SU1505657A1 - Horizontal forging machine - Google Patents

Abstract

The purpose of the invention is to expand technological capabilities and increase productivity. The machine contains a crank-slider mechanism placed on the frame, on the slider of which a block of poissons is installed, a matrix block with a horizontal connector of semi-matrixes, a mechanism for transferring the workpieces being processed. The machine is equipped with an additional beam, a mechanism for balancing the pivoting beams and synchronizing their rotation, which is installed in the pilot beds and can be moved along the forging line by a support, a power cylinder located in the frame, a knee-lock mechanism, a support and a stem of the power cylinder. 6 hp ff, 2 ill.

Description

31505657

This invention relates to forging

press equipment, namely, horizontal forging machines (GKM) with a horizontal die connector, designed for hot stamping of forgings of various shapes and sizes from ferrous and non-ferrous metals in multi-die stamps.

The purpose of the invention is to expand the technological capabilities of the GCM by providing forging blanks with non-circular elements using dies, as well as increasing the productivity of the machine by increasing its speed.

The goal is achieved

Known GCM containing -TO in that GCM containing placed

crank-slider mechanism on the frame, on the slider of which a block of punches is mounted, matrix matrix with horizontal connector of semi-matrix, one of which is mounted on a hingedly mounted in the frame. pivoting beam, as well as the mechanism for transferring the workpieces l.

A disadvantage of the known machine is that it has insufficiently high technological capabilities.
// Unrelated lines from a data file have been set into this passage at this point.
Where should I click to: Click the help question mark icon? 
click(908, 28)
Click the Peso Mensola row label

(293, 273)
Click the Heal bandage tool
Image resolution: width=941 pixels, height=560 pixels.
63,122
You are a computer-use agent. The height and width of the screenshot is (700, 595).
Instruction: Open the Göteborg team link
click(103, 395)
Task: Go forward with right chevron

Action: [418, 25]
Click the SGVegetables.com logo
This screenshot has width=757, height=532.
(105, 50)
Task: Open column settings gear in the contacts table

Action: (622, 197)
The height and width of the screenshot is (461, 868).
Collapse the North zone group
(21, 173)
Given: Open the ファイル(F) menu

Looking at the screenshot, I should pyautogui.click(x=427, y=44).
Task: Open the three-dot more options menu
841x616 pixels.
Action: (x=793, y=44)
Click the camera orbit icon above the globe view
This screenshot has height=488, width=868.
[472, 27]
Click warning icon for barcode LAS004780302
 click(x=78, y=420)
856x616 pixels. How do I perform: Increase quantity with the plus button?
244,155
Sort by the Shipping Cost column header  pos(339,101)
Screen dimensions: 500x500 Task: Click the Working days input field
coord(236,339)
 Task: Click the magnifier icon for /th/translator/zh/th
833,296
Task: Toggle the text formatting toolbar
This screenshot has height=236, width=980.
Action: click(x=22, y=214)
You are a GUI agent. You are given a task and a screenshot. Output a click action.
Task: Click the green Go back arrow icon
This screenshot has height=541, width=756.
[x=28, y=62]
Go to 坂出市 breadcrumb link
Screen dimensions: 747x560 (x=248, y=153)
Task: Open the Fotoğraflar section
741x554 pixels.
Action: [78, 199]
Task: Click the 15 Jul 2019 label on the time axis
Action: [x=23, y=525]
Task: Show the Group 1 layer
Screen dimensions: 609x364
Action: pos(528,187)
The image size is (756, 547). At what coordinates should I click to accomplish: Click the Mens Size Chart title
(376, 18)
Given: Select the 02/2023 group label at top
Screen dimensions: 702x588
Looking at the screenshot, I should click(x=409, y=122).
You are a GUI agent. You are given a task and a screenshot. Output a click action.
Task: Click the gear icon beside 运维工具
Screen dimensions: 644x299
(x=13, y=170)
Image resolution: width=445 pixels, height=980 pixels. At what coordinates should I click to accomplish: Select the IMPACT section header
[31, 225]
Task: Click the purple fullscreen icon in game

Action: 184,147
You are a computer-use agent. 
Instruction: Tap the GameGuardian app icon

It can not be given a non-circular cross-sectional shape of a previously stamped round rod head. For example, in the first brook on the sterter, a cylindrical head exceeding the diameter of the rod is stamped out. In the second stream on this head it is necessary to perform two diametrically opposed flats (the operation is performed by closing the semi-matrices). Since in this case the recess in the lower half matrix under the head is less than the radius of the head, the rod lies in the stream with a skew in the vertical plane, which excludes the possibility obtain a benign article.

. The relatively low productivity is due to the fact that the machine’s fast response must be artificially reduced, since between two moves of the slider carrying the punches it takes time for the transfer mechanism to move the workpiece from one stream to another. Since the lower floor of the mat is fixed, the transfer mechanism must lift the forging from the stream — the lower half-matrix of movement

It goes up, horizontally transfer it to the next stream and then lower it down into the stream. Even if the sharp corners of such a track of Yurii are rounded, then the transfer of the workpiece takes a relatively long time.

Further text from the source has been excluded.